Willem Dafoe gives a flawless performance as is expected. Undoubtedly one of the best working actors today, Dafoe’s portrayal of the elderly Thomas Wake is a revelation. He is boisterous and unafraid to stand his ground, having no trouble delegating all the hard work to his companion. At the same time, there are many moments when Wake will change his stories and claim that the stories haven’t changed at all. It’s a role that requires fearlessness which is something that Dafoe has in spades. Known for his controversial roles and ability to play any character to perfection, Dafoe manages to reach yet another career best which is amazing considering the performances he has pulled off the past few years, particularly his turn in The Florida Project. What differs with his performance in The Lighthouse, however, is that this role feels more fantastical and removed to how we usually see Dafoe and the result is immense. I firmly believe that he was deserving of Supporting Actor nominations through awards season but it wasn’t to be as The Lighthouse was shut out from most categories. I think what Dafoe does brilliantly is challenging himself and showing time and time again just how much range he has as a performer. Wake is a despicable man who takes advantage of his protegee and yet he is captivating, incomprehensible and misunderstood.
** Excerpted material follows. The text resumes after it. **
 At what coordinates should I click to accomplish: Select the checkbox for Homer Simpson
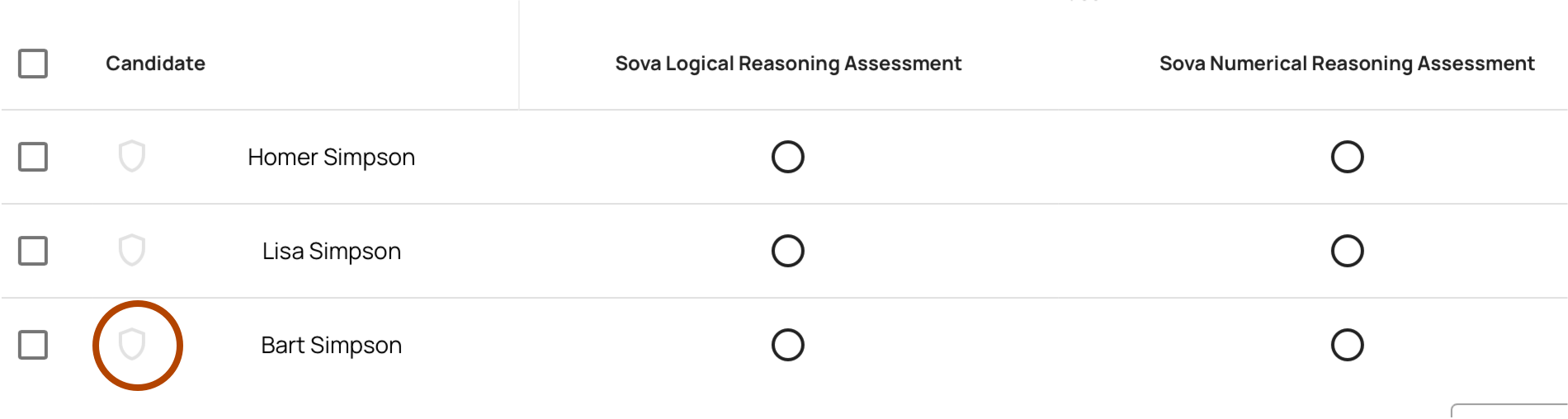(x=33, y=157)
The score by Mark Korven marks his second collaboration with Eggers after providing the eerily fantastic music for The VVitch. Created in a similar vein to the aforementioned, the score for The Lighthouse is clearly inspired by old maritime songs and merged with traditional horror tones. The result is a suspense filled mesh of mayhem that stands out clearly against the black and white backdrop of the film. It feels timeless and yet not suited for any time with its standoffish tone. There are many jarring string pieces that are like the tempting siren but then contrasting with the stormy surrounding and building tension as the relationship between the protagonists becomes more unbearable. Looking back, this has been a fantastic year for movie scores and even among all the best soundtracks, The Lighthouse proves to be equally simple yet effective, heightening the viewing experience.


I think this is a film that has the potential to go down as a horror classic. It feels experimental and brave, pushing the boundaries on film-making through the use of its contrast between simplicity and complexity. It’s a horror in many ways from its gore to its mental abusive nature and the inability to trust in its lonely characters makes it a nail-biting experience. I think it’s a real shame this was locked out of almost all categories but glad that Jarin Blaschke was recognised for his phenomenal cinematography. The Lighthouse has proven to be a marmite film among film lovers but it is a deeply rewarding experience and the vision is executed beautifully. It’s a film that I look forward to viewing again and again as I think I’ll notice even more elements that I admire. It makes me keen to see where Eggers’ career will take him next and eager to see if he continues with his great collaborations.